Please render every line of the data below as a Markdown table with the columns "Row" and "Line text", numbering the rows in order and skipping blank lines. Leave the pictures out.

| ENTRIES |
* Begin *

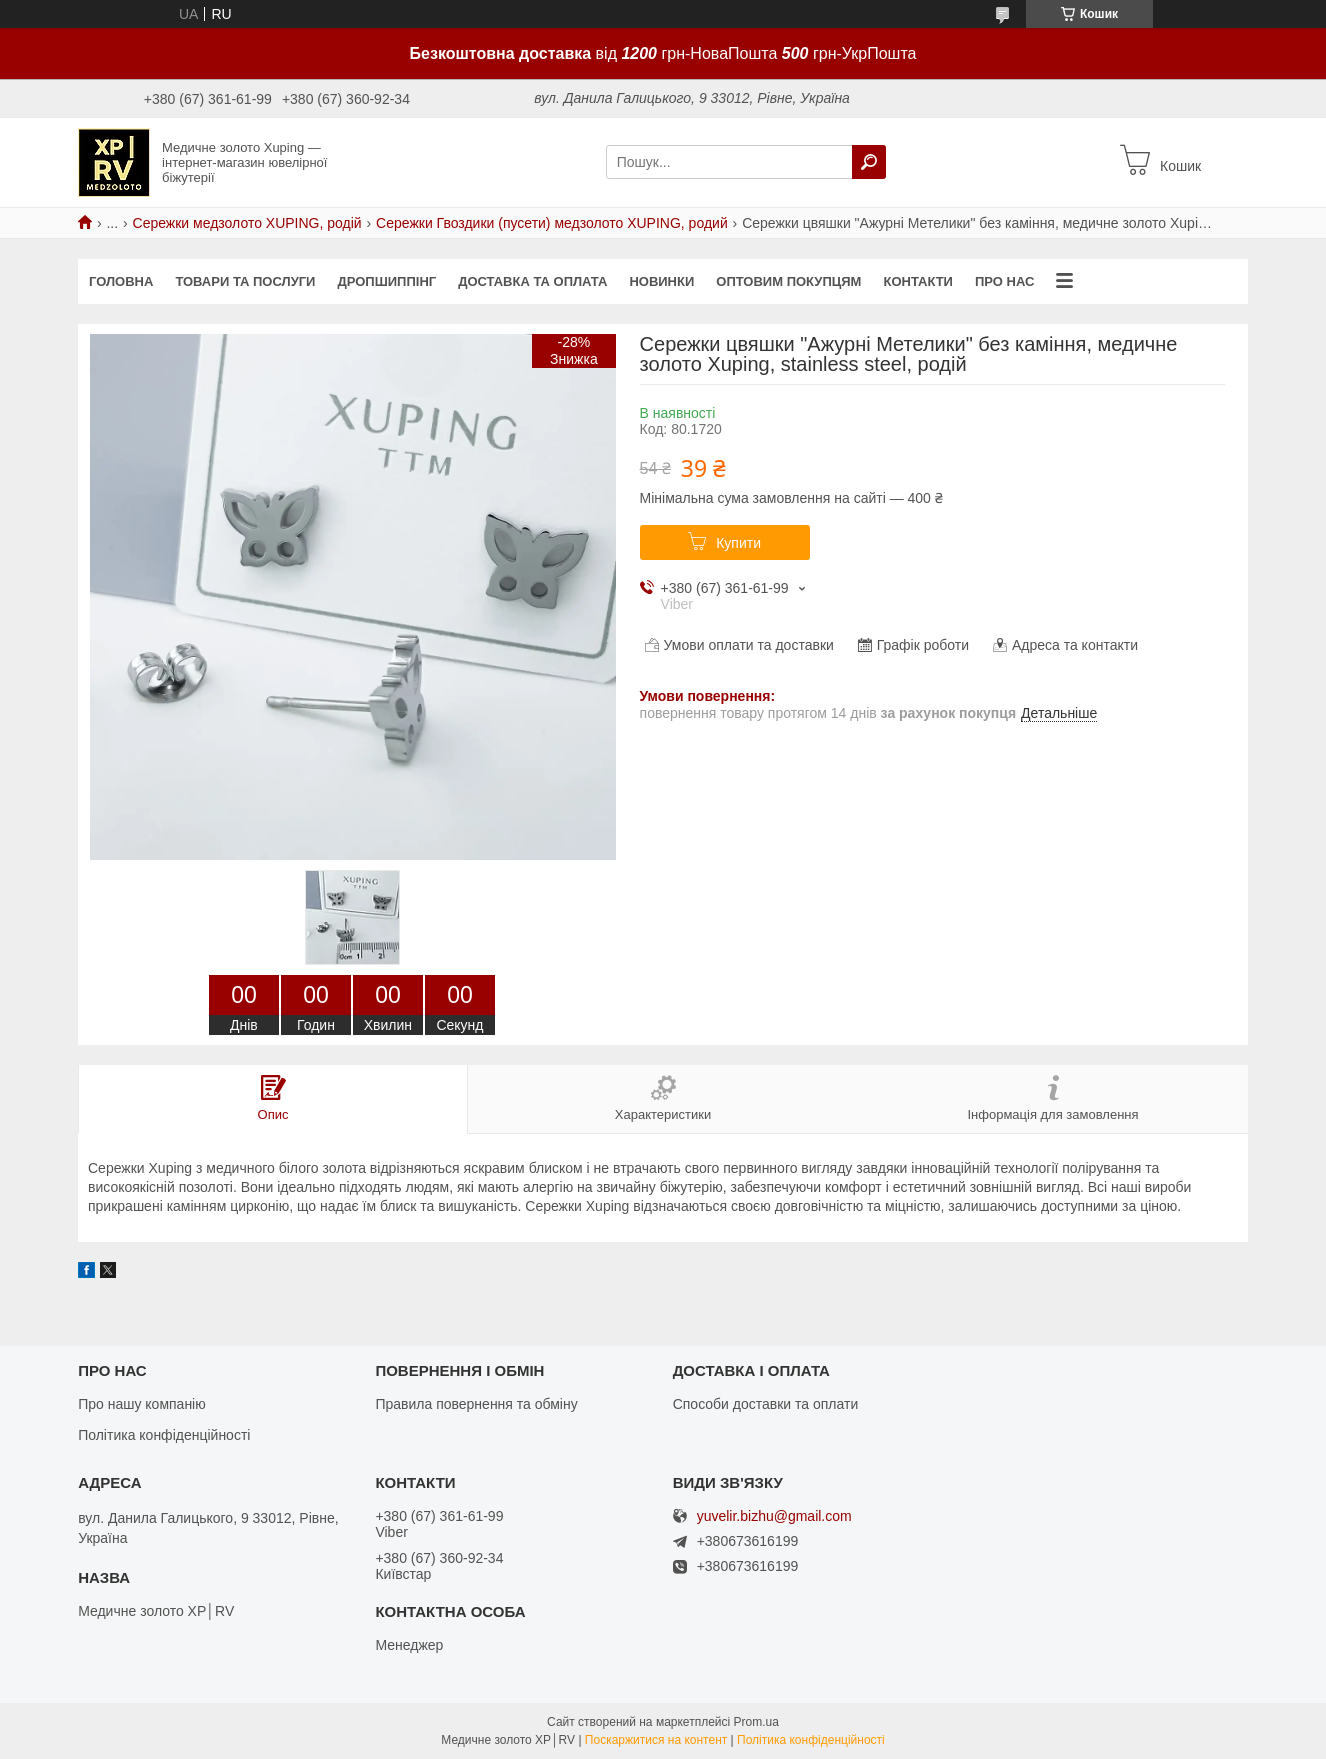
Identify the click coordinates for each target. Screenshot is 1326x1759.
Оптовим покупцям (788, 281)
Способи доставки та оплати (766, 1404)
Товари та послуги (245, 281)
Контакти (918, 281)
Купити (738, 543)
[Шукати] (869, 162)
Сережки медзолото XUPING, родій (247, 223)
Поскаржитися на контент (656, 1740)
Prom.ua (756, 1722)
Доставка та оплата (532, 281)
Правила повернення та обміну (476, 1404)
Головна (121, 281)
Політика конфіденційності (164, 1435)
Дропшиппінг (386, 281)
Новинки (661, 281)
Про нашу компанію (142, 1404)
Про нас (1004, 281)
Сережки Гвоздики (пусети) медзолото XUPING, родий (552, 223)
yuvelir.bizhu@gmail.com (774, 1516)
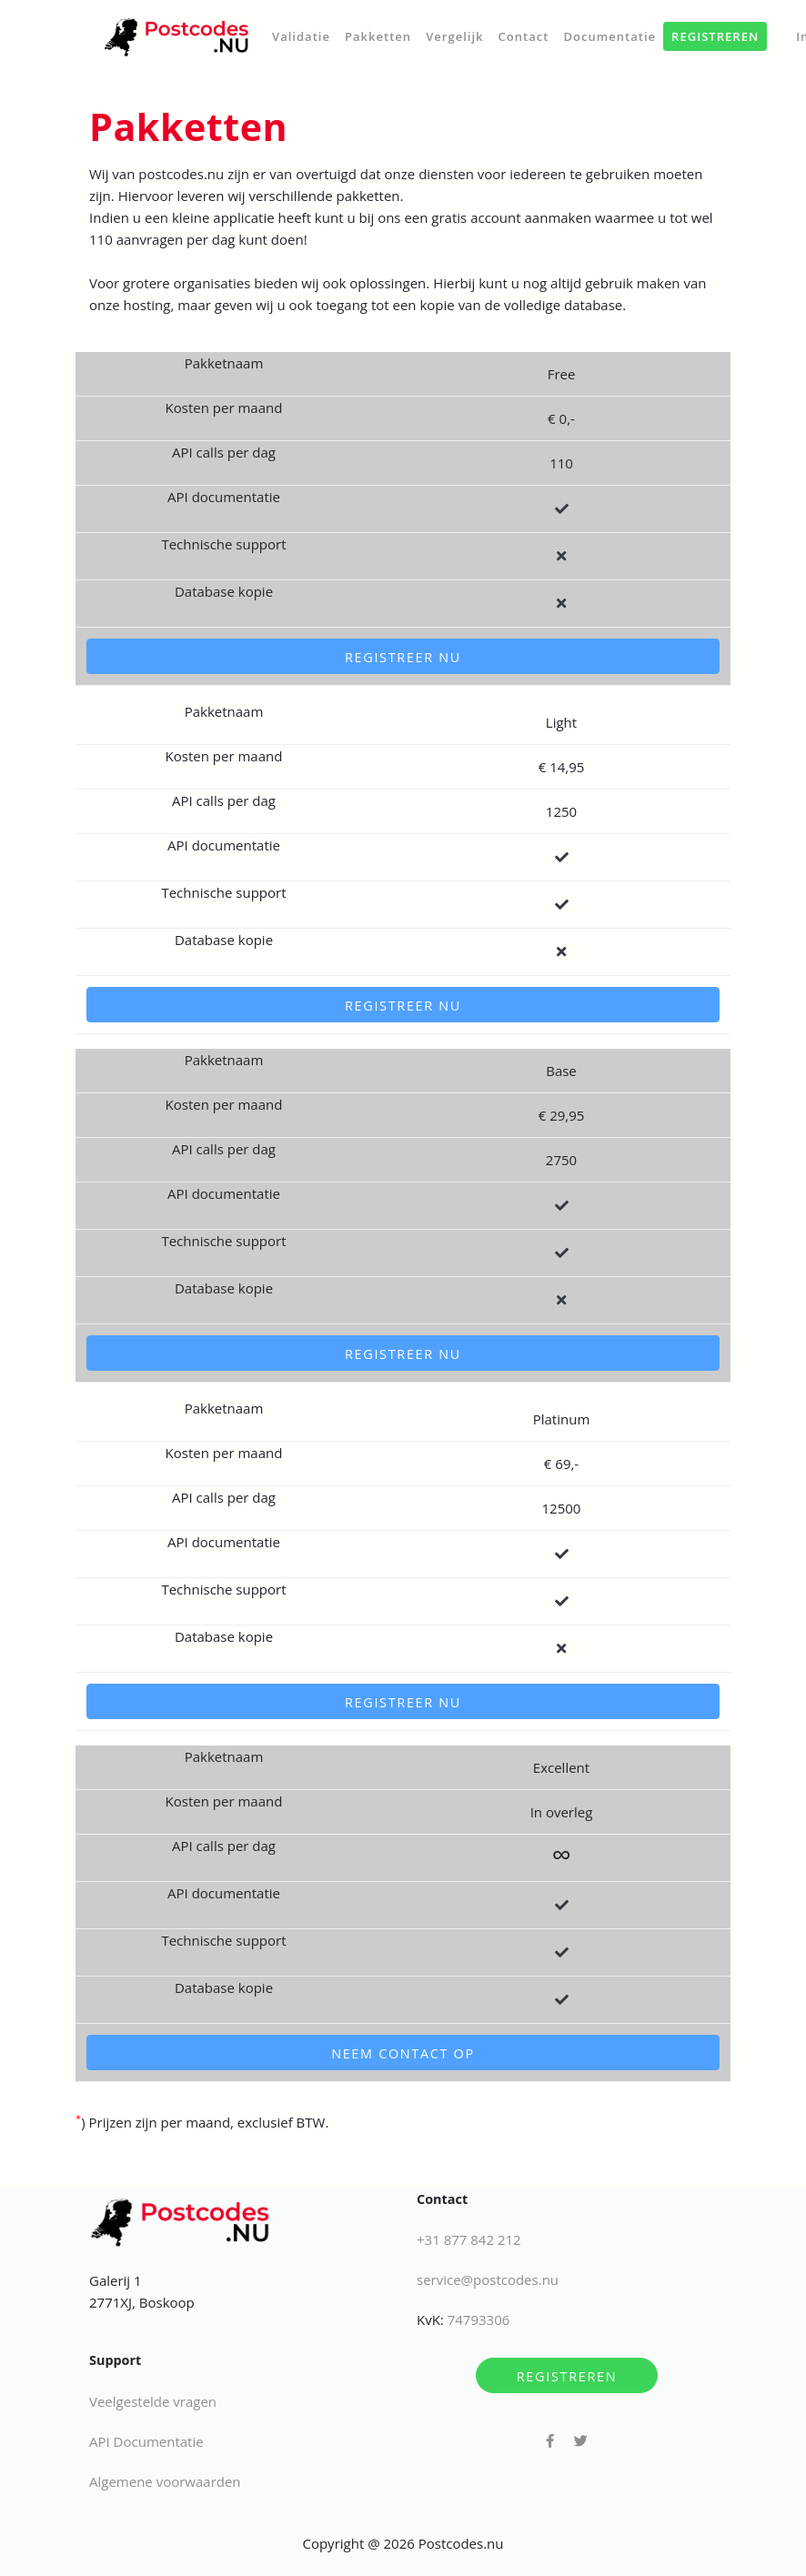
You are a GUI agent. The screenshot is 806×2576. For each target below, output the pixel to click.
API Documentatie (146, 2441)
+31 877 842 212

* End *

| RESPONSE FOR THIS EXERCISE |
| Row | Line text |
|---|---|
| 1 | Identify the click coordinates for each target. Screenshot is 1326x1759. |
| 2 | Оптовим покупцям (788, 281) |
| 3 | Способи доставки та оплати (766, 1404) |
| 4 | Товари та послуги (245, 281) |
| 5 | Контакти (918, 281) |
| 6 | Купити (738, 543) |
| 7 | [Шукати] (869, 162) |
| 8 | Сережки медзолото XUPING, родій (247, 223) |
| 9 | Поскаржитися на контент (656, 1740) |
| 10 | Prom.ua (756, 1722) |
| 11 | Доставка та оплата (532, 281) |
| 12 | Правила повернення та обміну (476, 1404) |
| 13 | Головна (121, 281) |
| 14 | Політика конфіденційності (164, 1435) |
| 15 | Дропшиппінг (386, 281) |
| 16 | Новинки (661, 281) |
| 17 | Про нашу компанію (142, 1404) |
| 18 | Про нас (1004, 281) |
| 19 | Сережки Гвоздики (пусети) медзолото XUPING, родий (552, 223) |
| 20 | yuvelir.bizhu@gmail.com (774, 1516) |
| 21 | You are a GUI agent. The screenshot is 806×2576. For each target below, output the pixel to click. |
| 22 | API Documentatie (146, 2441) |
| 23 | +31 877 842 212 |